[Dataset entries]
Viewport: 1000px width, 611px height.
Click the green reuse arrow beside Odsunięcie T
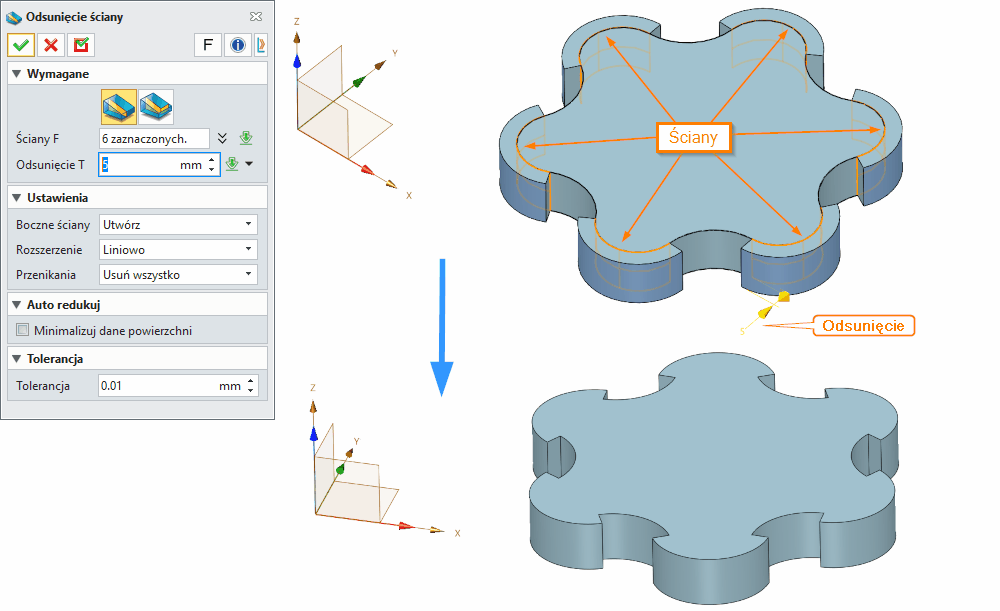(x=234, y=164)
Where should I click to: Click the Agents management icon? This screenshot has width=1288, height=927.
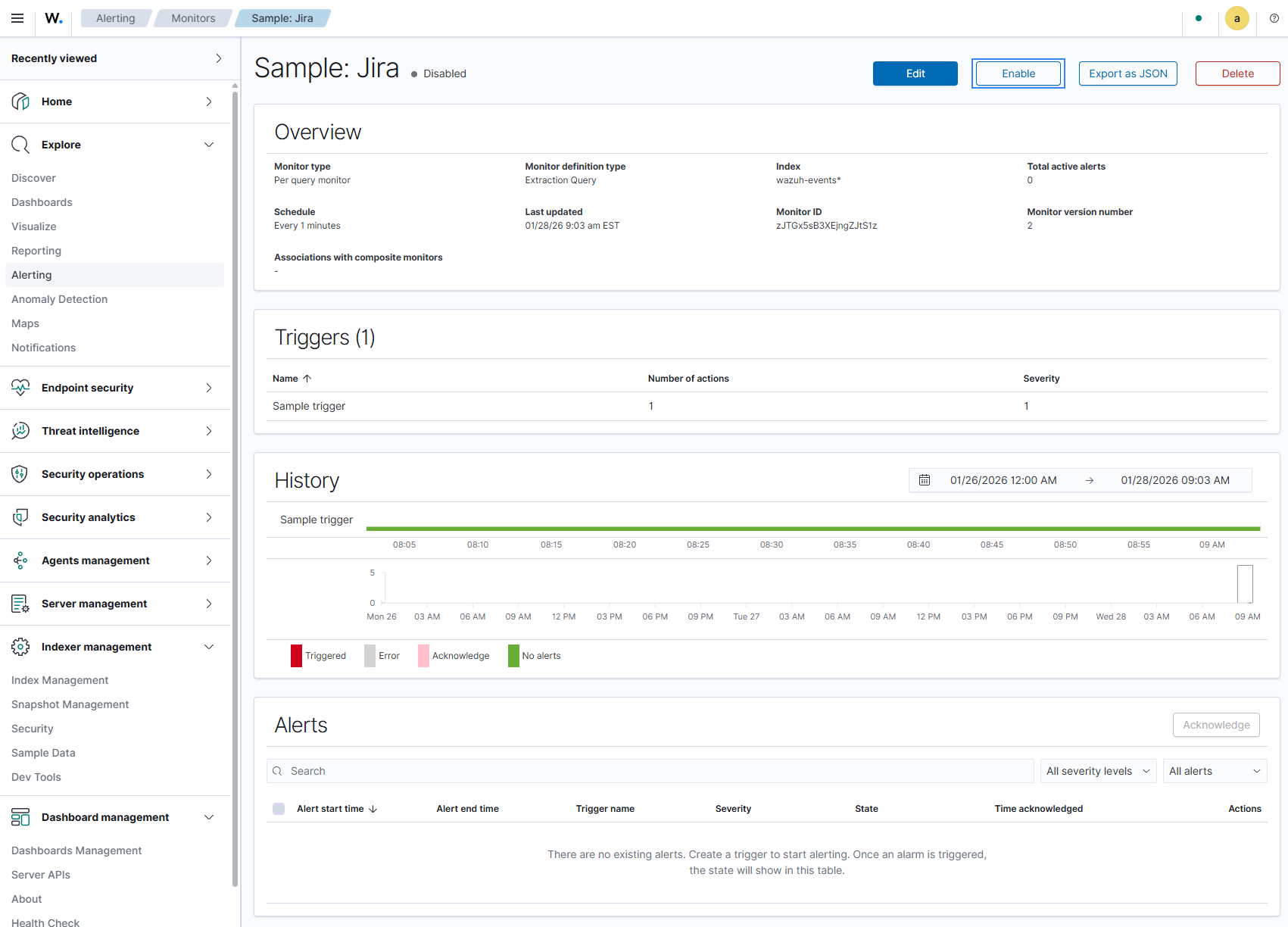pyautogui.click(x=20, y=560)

**What is needed**
Give back each entry verbatim but drop its pictures.

**Task result**
Viewport: 1000px width, 611px height.
Click the green reuse arrow beside Odsunięcie T
(x=234, y=164)
Where should I click to: Click the Agents management icon? This screenshot has width=1288, height=927.
pyautogui.click(x=20, y=560)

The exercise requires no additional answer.